(TRAVAIL À RÉALISER) Restituez le texte source dans son intégralité, à l'identique.

(TEXTE SOURCE)

J’en reviens donc à la croûte que vous avez laissée traîner au fonds de l’assiette après vous être baffré de crème et couches feuilletées. Ce n’est peut-être pas l’élément le plus raffiné, mais c’est sans conteste le plus solide, et qui vous a permis de goûter le reste. La mise en scène de Galin Stoev, s’il faut rétablir le comparé.

 

Pridamant et son ami Dorante peinent d’abord à me faire entrer dans la grotte d’Alcandre qui apparaît comme une sorte de directeur de cirque bedonnant, en pantalon en cuir et débraillé. Mais l’entrée de la grotte est bien définie lorsque des yeux ils font le tour du cadre de la scène. Arrivée un peu précipitamment, et pas vraiment encore dans l’ambiance feutrée de la salle de spectacle[1], j’en profite moi aussi pour faire le tour de la salle sombre et de ses aspérités en lustres, sculptures et têtes penchées (je n’ai pas vu de triton, ma foi). Le père, planté là bras ballants, avec sur le dos un pull dans lequel il s’est rabougri, ne m’enthousiasme pas, alors j’en ai profité pour regarder le décor.

La scène est aménagée en plusieurs espaces [2], avec au premier plan, la scène proprement dite sur le sol réfléchissant de laquelle les personnes se trouvent visuellement démultipliées. Comme des cartes à jouer, on nous donne d’un coup l’acteur et son personnage (qui le suit comme une ombre), le spectre et la chair, sans que l’on sache celui qu’il convient d’enterrer sous le marbre noir.

(DONNÉES BRUTES)

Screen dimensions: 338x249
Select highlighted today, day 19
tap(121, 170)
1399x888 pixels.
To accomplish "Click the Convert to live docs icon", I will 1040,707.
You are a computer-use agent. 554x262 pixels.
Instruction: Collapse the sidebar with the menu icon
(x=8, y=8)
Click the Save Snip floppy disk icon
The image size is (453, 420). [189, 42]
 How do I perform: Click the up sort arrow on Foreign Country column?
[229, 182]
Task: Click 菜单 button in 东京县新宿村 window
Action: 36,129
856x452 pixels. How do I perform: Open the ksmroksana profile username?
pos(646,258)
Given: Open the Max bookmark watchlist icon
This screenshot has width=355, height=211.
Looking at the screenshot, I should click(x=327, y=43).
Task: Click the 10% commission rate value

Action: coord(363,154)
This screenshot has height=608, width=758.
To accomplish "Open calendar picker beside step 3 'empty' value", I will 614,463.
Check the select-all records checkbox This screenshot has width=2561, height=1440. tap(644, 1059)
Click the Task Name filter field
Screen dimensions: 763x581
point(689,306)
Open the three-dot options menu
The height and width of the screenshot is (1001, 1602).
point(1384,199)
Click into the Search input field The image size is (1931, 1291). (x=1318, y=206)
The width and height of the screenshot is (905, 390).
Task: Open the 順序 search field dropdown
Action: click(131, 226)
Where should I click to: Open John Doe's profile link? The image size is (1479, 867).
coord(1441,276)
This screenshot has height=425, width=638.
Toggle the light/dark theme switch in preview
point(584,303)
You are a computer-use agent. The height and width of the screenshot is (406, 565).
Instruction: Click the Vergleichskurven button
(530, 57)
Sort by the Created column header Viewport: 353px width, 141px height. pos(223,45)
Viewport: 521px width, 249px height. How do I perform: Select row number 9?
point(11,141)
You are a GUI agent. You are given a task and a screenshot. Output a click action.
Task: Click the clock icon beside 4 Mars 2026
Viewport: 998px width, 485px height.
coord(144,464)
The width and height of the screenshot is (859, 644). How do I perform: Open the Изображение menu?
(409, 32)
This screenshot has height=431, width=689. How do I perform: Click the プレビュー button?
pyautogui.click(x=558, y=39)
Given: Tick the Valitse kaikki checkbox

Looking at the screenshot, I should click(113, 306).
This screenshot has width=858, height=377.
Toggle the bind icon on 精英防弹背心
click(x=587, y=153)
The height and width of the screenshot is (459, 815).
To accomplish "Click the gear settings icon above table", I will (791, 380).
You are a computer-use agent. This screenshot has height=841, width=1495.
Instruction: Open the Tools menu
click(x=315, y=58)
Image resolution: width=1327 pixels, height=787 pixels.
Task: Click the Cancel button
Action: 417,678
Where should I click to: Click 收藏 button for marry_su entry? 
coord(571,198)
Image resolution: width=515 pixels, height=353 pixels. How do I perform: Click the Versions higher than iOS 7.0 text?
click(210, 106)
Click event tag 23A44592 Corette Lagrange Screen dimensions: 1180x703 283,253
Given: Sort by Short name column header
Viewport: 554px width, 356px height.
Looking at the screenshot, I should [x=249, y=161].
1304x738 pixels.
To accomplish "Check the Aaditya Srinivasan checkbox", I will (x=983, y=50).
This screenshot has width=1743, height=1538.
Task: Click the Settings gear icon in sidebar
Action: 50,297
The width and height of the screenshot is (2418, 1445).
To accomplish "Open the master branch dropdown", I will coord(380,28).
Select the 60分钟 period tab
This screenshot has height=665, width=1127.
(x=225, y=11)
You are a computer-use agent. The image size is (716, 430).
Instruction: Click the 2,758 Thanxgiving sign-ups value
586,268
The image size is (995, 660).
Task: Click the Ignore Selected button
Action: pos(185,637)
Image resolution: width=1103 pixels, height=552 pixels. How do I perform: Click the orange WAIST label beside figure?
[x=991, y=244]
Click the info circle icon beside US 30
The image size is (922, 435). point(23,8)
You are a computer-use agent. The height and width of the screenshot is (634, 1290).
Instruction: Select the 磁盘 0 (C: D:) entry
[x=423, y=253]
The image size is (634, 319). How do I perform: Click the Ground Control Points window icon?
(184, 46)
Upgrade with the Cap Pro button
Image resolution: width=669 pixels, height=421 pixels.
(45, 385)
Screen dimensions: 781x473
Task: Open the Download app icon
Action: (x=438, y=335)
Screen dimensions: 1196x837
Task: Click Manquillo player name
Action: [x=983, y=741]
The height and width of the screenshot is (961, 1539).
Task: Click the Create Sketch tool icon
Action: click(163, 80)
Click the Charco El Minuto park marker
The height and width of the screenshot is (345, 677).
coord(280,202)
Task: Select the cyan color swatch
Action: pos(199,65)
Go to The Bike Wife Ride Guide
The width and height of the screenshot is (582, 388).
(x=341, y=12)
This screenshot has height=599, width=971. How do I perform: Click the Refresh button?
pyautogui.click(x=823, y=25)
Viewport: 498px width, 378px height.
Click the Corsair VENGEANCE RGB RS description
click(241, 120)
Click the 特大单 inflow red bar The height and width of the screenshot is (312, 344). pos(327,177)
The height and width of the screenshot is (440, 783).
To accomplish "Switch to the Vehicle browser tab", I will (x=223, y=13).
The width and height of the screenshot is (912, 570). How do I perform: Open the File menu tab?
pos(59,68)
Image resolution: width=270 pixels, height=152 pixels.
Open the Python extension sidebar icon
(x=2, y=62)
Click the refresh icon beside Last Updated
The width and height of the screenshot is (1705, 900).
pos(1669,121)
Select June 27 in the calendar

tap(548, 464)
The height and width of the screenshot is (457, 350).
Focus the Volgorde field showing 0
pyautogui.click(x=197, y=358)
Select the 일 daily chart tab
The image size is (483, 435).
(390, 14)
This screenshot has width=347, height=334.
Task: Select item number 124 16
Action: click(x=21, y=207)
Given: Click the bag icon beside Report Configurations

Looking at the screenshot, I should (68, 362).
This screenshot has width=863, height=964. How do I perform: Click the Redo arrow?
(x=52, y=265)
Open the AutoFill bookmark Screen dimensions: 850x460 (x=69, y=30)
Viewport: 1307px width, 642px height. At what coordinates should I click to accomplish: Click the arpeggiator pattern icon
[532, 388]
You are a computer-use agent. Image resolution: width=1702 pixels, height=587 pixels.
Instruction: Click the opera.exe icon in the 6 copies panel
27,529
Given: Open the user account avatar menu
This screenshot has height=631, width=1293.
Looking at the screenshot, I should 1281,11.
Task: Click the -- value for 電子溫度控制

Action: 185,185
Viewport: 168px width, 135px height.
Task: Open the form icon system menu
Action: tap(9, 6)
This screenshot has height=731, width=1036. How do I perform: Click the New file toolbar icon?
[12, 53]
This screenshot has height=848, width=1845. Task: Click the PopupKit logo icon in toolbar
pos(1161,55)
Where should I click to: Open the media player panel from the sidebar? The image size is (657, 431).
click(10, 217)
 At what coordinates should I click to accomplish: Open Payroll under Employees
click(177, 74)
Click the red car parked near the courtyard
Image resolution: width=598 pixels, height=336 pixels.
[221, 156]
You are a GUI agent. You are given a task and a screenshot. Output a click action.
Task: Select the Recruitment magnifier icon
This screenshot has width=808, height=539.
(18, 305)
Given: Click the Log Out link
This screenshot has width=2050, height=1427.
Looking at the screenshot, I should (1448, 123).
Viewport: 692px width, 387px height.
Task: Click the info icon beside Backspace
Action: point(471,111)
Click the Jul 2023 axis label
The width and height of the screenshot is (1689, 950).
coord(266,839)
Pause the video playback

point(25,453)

(RÉSULTAT OBTENU)
J’en reviens donc à la croûte que vous avez laissée traîner au fonds de l’assiette après vous être baffré de crème et couches feuilletées. Ce n’est peut-être pas l’élément le plus raffiné, mais c’est sans conteste le plus solide, et qui vous a permis de goûter le reste. La mise en scène de Galin Stoev, s’il faut rétablir le comparé.

 

Pridamant et son ami Dorante peinent d’abord à me faire entrer dans la grotte d’Alcandre qui apparaît comme une sorte de directeur de cirque bedonnant, en pantalon en cuir et débraillé. Mais l’entrée de la grotte est bien définie lorsque des yeux ils font le tour du cadre de la scène. Arrivée un peu précipitamment, et pas vraiment encore dans l’ambiance feutrée de la salle de spectacle[1], j’en profite moi aussi pour faire le tour de la salle sombre et de ses aspérités en lustres, sculptures et têtes penchées (je n’ai pas vu de triton, ma foi). Le père, planté là bras ballants, avec sur le dos un pull dans lequel il s’est rabougri, ne m’enthousiasme pas, alors j’en ai profité pour regarder le décor.

La scène est aménagée en plusieurs espaces [2], avec au premier plan, la scène proprement dite sur le sol réfléchissant de laquelle les personnes se trouvent visuellement démultipliées. Comme des cartes à jouer, on nous donne d’un coup l’acteur et son personnage (qui le suit comme une ombre), le spectre et la chair, sans que l’on sache celui qu’il convient d’enterrer sous le marbre noir.